--- WHAT TO WORK ON ---
**a.** From the article on the space espresso machine below, extract the passage starting at "Due to espresso's" and ending at "infusions, and broth.".
**b.** In the espresso-in-space article below, what pressure can the ISSpresso's special steel tube withstand?

--- SELECTED EXCERPT ---
****
Espresso in Space?

Because Tang and Nescafe are so Apollo 13

Jun 18, 2014
Outside Magazine

The ISSpresso makes the best coffee off earth.    Lavazza/Google

Everest climbers insist on bringing espresso up the mountain. Why should astronauts be any different? Problem is, pulling a quality shot of 'spro isn't that easy in zero gravity. Until now. Italian coffee company Lavazza has created an espresso machine built specifically for such conditions. Named for the International Space Station, where it will reside, the ISSpresso is expected to launch (sorry!) in November.

Due to espresso's hot water and high-pressure nature—along with the close quarters of the space station—a safe way to brew zero-gravity grounds was top priority for engineers. According to a Lavazza news release, the 44-pound ISSpresso uses a special steel tube that can withstand pressure of up to 5,800 psi to carry water that can be used for espresso, coffee, caffe lungo, tea, infusions, and broth.
****
--- DATA EXCERPT ---
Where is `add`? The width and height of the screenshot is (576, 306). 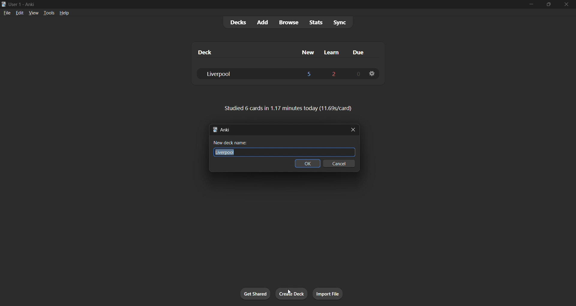 add is located at coordinates (260, 22).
****
--- ANSWERS BELOW ---
**a.**
Due to espresso's hot water and high-pressure nature—along with the close quarters of the space station—a safe way to brew zero-gravity grounds was top priority for engineers. According to a Lavazza news release, the 44-pound ISSpresso uses a special steel tube that can withstand pressure of up to 5,800 psi to carry water that can be used for espresso, coffee, caffe lungo, tea, infusions, and broth.

**b.** Up to 5,800 psi.